> [Required work] Below are the entries; set down each of them exactly.
++++++++
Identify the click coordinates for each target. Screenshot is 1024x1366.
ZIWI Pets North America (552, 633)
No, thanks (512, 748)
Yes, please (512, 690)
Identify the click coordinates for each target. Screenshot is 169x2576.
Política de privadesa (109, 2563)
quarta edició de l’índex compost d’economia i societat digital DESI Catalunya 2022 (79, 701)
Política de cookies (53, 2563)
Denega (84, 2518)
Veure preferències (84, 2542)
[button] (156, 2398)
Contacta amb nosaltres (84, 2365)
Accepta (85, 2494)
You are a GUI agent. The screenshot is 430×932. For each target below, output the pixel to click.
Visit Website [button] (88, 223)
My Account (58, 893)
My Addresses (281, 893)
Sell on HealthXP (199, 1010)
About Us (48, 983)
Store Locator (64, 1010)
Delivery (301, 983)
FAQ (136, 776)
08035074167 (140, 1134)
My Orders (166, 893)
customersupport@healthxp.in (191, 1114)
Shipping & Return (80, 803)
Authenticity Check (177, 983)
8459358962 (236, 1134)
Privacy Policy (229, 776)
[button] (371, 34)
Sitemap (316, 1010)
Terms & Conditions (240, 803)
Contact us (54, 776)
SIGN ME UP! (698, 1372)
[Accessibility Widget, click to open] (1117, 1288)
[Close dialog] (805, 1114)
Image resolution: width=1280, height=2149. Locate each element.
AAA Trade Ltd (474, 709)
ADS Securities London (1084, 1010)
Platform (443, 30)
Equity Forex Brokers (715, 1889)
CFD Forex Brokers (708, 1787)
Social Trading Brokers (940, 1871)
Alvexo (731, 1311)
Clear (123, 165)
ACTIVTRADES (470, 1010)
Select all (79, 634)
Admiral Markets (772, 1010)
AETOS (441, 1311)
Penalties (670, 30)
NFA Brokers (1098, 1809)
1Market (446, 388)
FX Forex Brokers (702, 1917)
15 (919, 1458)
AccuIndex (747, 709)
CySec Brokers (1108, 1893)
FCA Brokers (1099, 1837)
++++++++
> [Answer space]
Identify the click coordinates for each target. Screenshot is 1024x1366.
ZIWI Pets North America (552, 633)
No, thanks (512, 748)
Yes, please (512, 690)
Identify the click coordinates for each target. Screenshot is 169x2576.
Política de privadesa (109, 2563)
quarta edició de l’índex compost d’economia i societat digital DESI Catalunya 2022 (79, 701)
Política de cookies (53, 2563)
Denega (84, 2518)
Veure preferències (84, 2542)
[button] (156, 2398)
Contacta amb nosaltres (84, 2365)
Accepta (85, 2494)
You are a GUI agent. The screenshot is 430×932. For each target below, output the pixel to click.
Visit Website [button] (88, 223)
My Account (58, 893)
My Addresses (281, 893)
Sell on HealthXP (199, 1010)
About Us (48, 983)
Store Locator (64, 1010)
Delivery (301, 983)
FAQ (136, 776)
08035074167 (140, 1134)
My Orders (166, 893)
customersupport@healthxp.in (191, 1114)
Shipping & Return (80, 803)
Authenticity Check (177, 983)
8459358962 (236, 1134)
Privacy Policy (229, 776)
[button] (371, 34)
Sitemap (316, 1010)
Terms & Conditions (240, 803)
Contact us (54, 776)
SIGN ME UP! (698, 1372)
[Accessibility Widget, click to open] (1117, 1288)
[Close dialog] (805, 1114)
Image resolution: width=1280, height=2149. Locate each element.
AAA Trade Ltd (474, 709)
ADS Securities London (1084, 1010)
Platform (443, 30)
Equity Forex Brokers (715, 1889)
CFD Forex Brokers (708, 1787)
Social Trading Brokers (940, 1871)
Alvexo (731, 1311)
Clear (123, 165)
ACTIVTRADES (470, 1010)
Select all (79, 634)
Admiral Markets (772, 1010)
AETOS (441, 1311)
Penalties (670, 30)
NFA Brokers (1098, 1809)
1Market (446, 388)
FX Forex Brokers (702, 1917)
15 (919, 1458)
AccuIndex (747, 709)
CySec Brokers (1108, 1893)
FCA Brokers (1099, 1837)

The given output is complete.